You are a workstudy for the chemistry department. Your supervisor has just asked you to prepare 500mL of 3M HCl for tomorrow's undergraduate experiment. In the stockroom explorer, you will find a cabinet called "Stock Solutions". Open this cabinet to find a 2.0L bottle labeled "11.6M HCl". The concentration of the HCl is 11.6M. Please prepare a flask containing 500 ml of a 3 M (+/- 0.005M) solution and relabel it with its precise molarity. Note that you must use realistic transfer mode, a buret, and a volumetric flask for this problem. 
As a reminder, to calculate the volume needed to make a solution of a given molarity, you may use the following formula: 
C1V1 = C2V2

1. Calculations: (3 marks) 
C1V1 = C2V2
(11.6M)(V1) = (3M)(500ml)
11.6M V1 = 1500(M x ml) 
V1 = 129.31ml

Volume of HCl used: 129.31mL

2. How do you calculate your percent error?

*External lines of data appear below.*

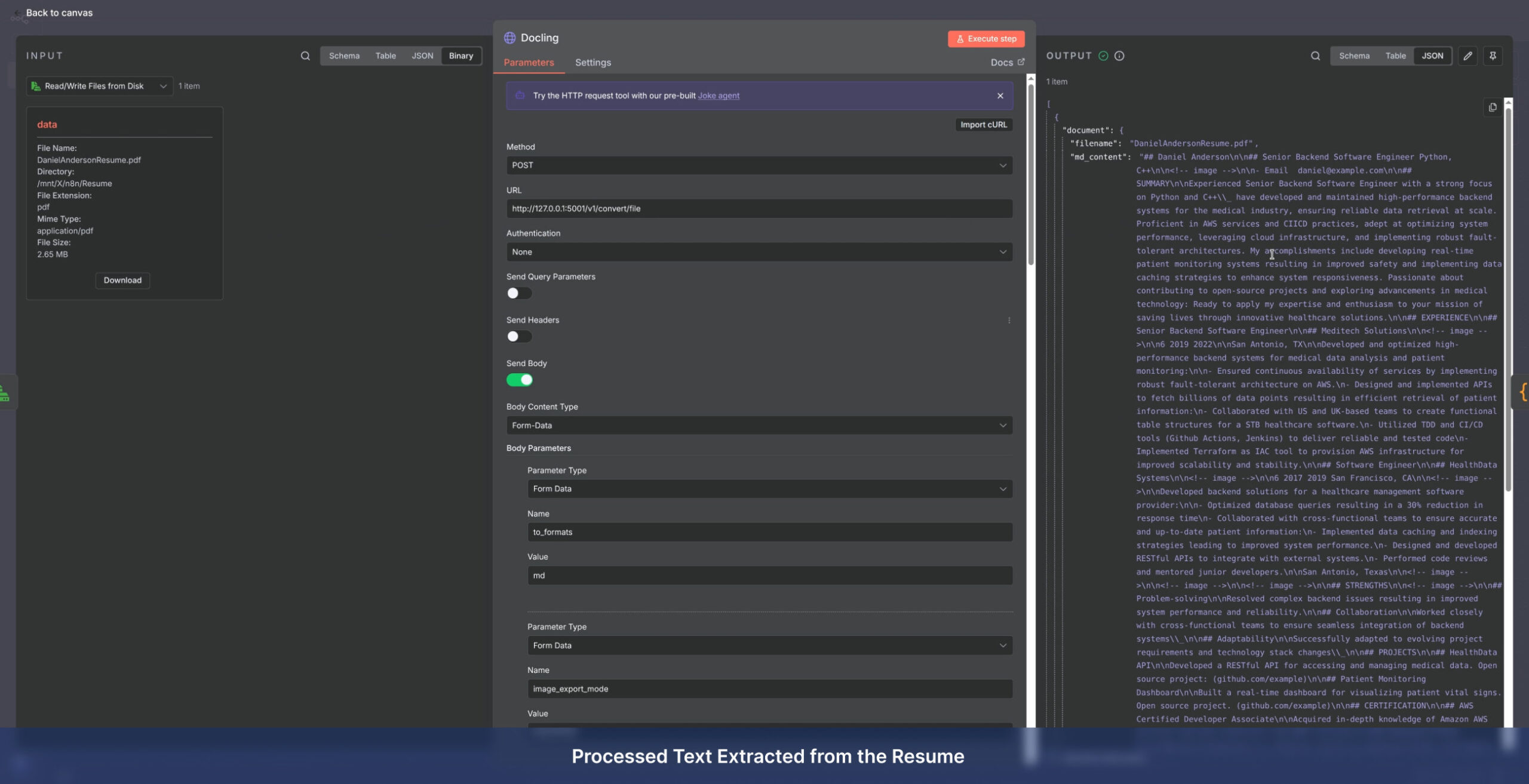Click the output info circle icon
1529x784 pixels.
click(x=1119, y=56)
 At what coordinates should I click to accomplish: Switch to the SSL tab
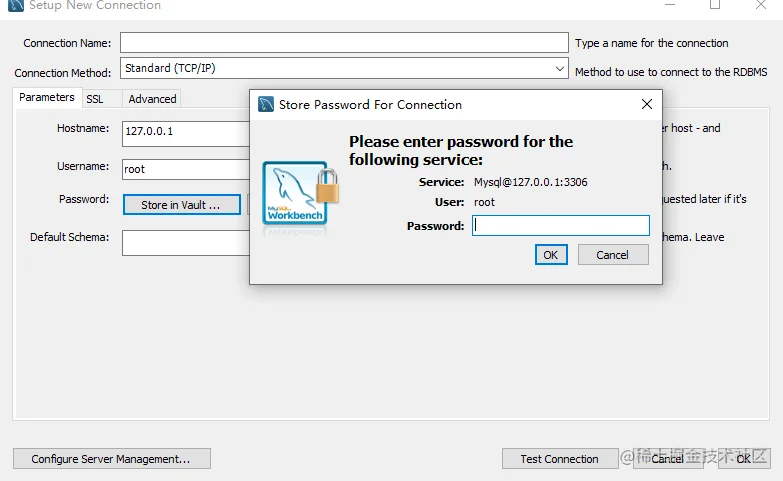(95, 99)
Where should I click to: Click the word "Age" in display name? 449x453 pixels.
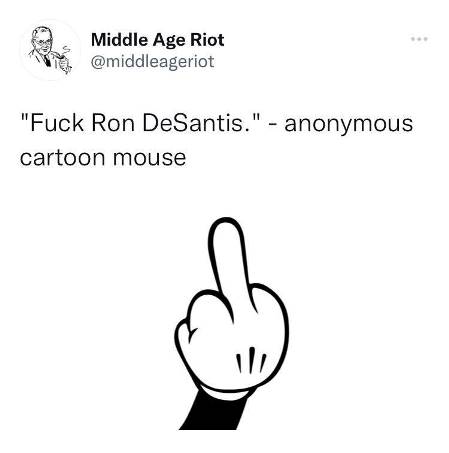[169, 41]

% error = (experimental concentration – 3.0 M) / 3.0 M * 100, in absolute value.

Damon · Accepted Answer

You need1.5 mols of HCl

You have 11.6 mols per liter
1.5 /11.6 = .1293 liters of the strong stuff (agree with you)
add that to .5 - .1293 = .3707 liters of neutral water
and you have 0.5 Liters = 500 mL of 3M HCl

now you need to know that strong bottle with the 11.6 M percent error to get the error in your result I think but anyway what is your measurement error for the .1293 liters?
say for example it was .01 liters (10 mL)
then you would end up with .1393 liters of strong which would be 11.6 liters*.1393 mols/liter = 1.616 mols instead of 1.5 mols
that is 100 (1.616 - 1.5) /1.5 = 7.7 % error

DrBob222 · Answer

I don't see a question.
I don't see anything wrong with what you've done except you didn't explin how to prepare the solution.
You want to add the 129.31 mL of 11.6 molar solution to the 500 mL volumetric flask, add DI water to the mark on the flask, mix, stopper, label.
What you have labeled as absolute error actually is percent error since you have multiplied by 100.